Insects and other foods the trout may be eating:
1.    Blue-winged Olives
2.    Cinnamon Sedges (Caddisflies) (Abrams Creek)
3.    Green Sedges (Caddisflies)
4.    Little Sister Caddisflies (Abrams Creek)
5.    Little Yellow Stoneflies -Yellow Sallies
6.    Slate Drakes
7.    Little Green Stoneflies
8.    Golden Stoneflies
9.    Ants
10.  Inchworms
11.  Beetles
12.  Grasshoppers
13.  Hellgrammite
14.  Cranefly
15.  Sculpin, baitfish and small crayfish (Imitate with streamers)

New Series on Fly Selection and Presentation - Part 6
Note: If you missed parts one through 5, please read them.

▶ **Exercises**
1. Which entries in the trout food list are identified as caddisflies, whether in the name itself or in parentheses?
2. Could you carry on writing the trout food list from its last sentence?
The lines that come next are separate material and have nothing to do with the trout food list.

▶ **Supplied data**
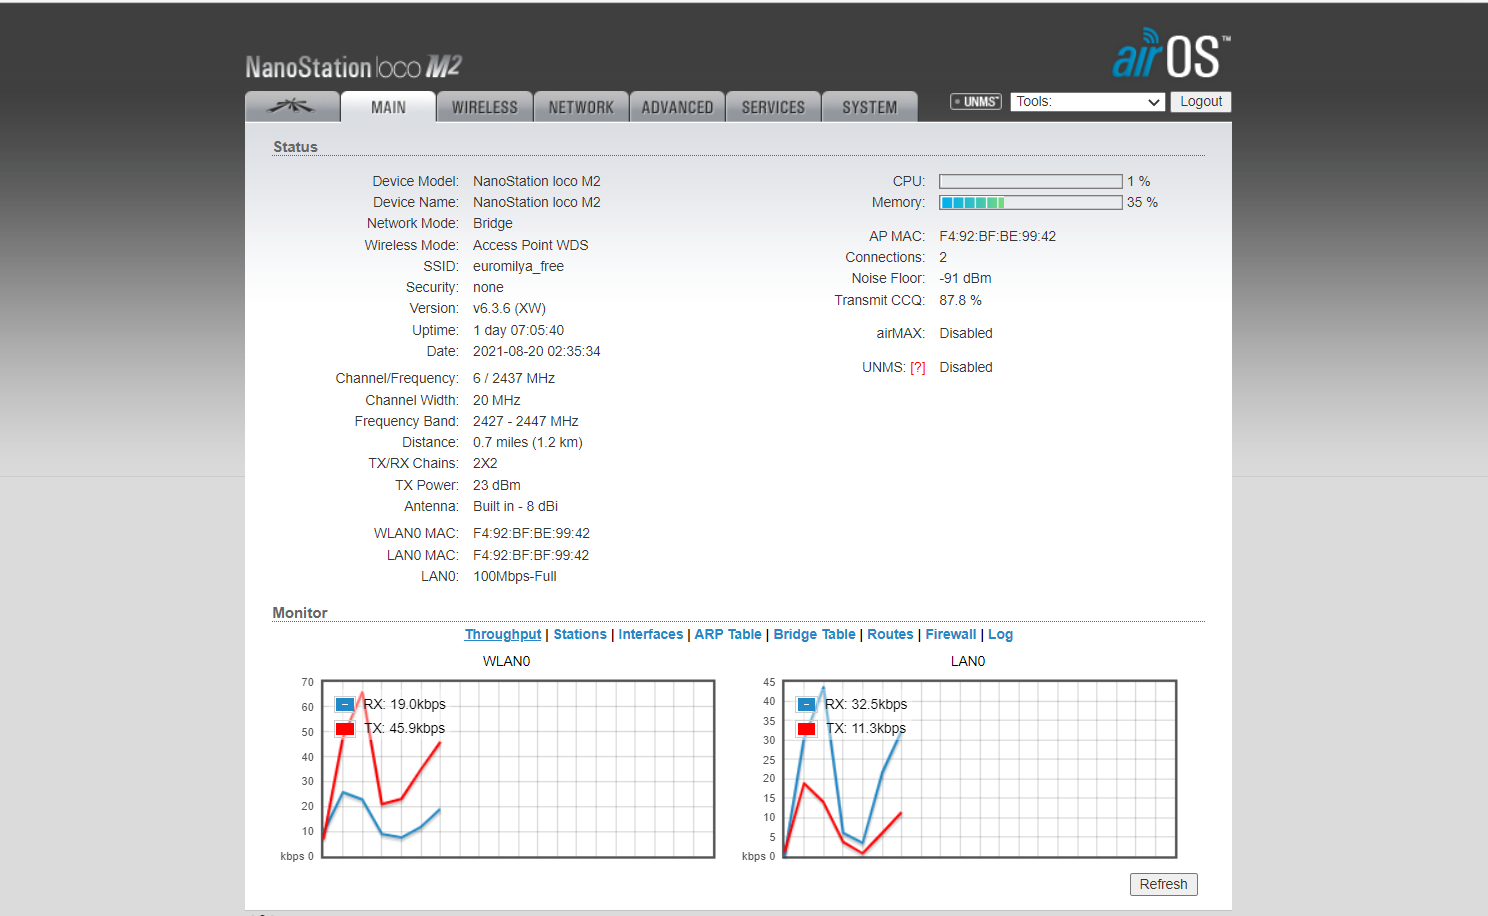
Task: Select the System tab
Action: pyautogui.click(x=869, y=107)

▶ **Answers for the exercise**
1. Cinnamon Sedges (Caddisflies), Green Sedges (Caddisflies), and Little Sister Caddisflies.

2.
Trout cannot see nearly as well as us humans and you better be glad they can't. If
they could, none of your flies would fool the wild ones. In general, our human vision
is much better but as mentioned in the previous articles, the trout's vision is
perfectly suited to its needs. It is excellent for detecting predators coming from any
direction and it's perfect for the way trout feed. In essence, that is why they have a
vary wide peripheral vision and a very narrow binocular vision. Their vision leaves
only about a thirty degree blind spot behind them but even that is deceptive. We
approach trout from their rear thinking they can't see us but the slightest movement
of their heads, eliminates the blind spot. When a fish swims, it doesn't have a blind
spot at all. It isn't so much they can't see behind them as it is that when they are
feeding, they are focused on food drifting downstream.

Their eyes point slightly upwards. This means their cone of vision is slightly upward.
The fish can be in a horizontal position, which they almost always are, yet see
straight up over they head for food and prey. This fact makes it more difficult for the
trout to concentrate on the bottom. To do that using its binocular vision, the fish has
to raise its tail up and point down towards the bottom. That's why fish are seen
tailing when feeding. If they do this in very shallow water, you can see their tails.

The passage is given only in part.